I shrugged. “Don’t care.”
“Yeah,” he muttered. “Most junkies don’t. All those people,” he said, almost too amicably. “Those homes. Thank God for those first responders. Doing the hard dirty work without notice. It’s a mess over there.”
“Those idiots shouldn’t have built so close to a volcano. Maybe they’d still be alive.”
His jaw slid sideways as he studied me, then sucked the back of his teeth in disgust.
I headed toward the door. I was pretty sure he was just trying to stall me while he phoned the police. Strange young women didn’t just swing weapons at innocent shopkeepers and leave like nothing happened.
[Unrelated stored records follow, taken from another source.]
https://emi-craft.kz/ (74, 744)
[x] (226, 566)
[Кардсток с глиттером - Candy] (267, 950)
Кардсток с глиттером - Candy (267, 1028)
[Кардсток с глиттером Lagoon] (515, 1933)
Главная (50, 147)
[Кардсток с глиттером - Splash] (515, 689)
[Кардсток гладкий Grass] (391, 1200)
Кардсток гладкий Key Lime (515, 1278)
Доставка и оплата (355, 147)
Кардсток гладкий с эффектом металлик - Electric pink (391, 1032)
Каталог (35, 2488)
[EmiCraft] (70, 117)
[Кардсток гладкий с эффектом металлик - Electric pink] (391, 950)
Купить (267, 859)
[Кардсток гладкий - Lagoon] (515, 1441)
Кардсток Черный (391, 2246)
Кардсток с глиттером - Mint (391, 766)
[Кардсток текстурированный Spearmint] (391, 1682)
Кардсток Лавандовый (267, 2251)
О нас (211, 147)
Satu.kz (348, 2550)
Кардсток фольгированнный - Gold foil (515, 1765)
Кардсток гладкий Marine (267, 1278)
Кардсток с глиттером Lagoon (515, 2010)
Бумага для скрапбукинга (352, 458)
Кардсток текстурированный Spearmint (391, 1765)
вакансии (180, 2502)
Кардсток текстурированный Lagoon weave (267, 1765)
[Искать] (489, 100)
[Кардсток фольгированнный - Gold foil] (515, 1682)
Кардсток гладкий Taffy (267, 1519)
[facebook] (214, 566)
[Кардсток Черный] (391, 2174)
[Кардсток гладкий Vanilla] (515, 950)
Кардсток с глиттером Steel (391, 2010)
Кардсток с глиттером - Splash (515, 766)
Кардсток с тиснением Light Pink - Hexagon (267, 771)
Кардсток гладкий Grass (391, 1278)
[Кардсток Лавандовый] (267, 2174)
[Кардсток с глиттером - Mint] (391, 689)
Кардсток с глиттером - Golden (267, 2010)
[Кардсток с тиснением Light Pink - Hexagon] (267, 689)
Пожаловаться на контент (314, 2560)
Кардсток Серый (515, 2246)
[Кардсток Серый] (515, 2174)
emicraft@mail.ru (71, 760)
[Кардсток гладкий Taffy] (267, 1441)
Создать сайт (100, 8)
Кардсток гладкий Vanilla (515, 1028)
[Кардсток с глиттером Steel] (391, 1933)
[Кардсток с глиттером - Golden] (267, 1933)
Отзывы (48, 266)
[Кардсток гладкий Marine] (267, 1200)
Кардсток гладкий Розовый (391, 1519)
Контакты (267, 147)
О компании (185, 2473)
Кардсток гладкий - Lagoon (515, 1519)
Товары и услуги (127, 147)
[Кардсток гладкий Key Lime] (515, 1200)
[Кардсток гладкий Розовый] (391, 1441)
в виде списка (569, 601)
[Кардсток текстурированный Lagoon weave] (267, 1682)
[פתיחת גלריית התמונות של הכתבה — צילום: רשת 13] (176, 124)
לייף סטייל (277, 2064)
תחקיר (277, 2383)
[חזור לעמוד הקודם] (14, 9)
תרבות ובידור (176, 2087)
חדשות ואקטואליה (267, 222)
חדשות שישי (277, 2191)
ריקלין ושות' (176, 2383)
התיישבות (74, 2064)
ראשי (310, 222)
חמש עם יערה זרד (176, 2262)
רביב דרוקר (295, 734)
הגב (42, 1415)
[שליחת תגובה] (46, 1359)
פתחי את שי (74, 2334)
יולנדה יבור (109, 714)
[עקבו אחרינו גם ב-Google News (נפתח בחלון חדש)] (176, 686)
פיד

Let him. I was dead anyway.
I exited his shop with a heavy sigh and let the sword hang by my side as I panned left and right, as I tried to make up my mind if I wanted to buy an a tepid chain made coffee or an espresso, strong and bold and biting. One last bolt of ambrosia.
The city seethed with people all around me. Regular people.
Savage ones, my mind whispered and I shivered involuntarily at the term that hadn’t spilled into my thoughts for a thousand years or more.
I was alone. I had been for what seemed an eternity, and I was tired of it. I was frozen in time in a world I loathed within a body that refused to age or wither.
But all that was going to change, magic be damned.
Because with any luck, I’d be dead by nightfall.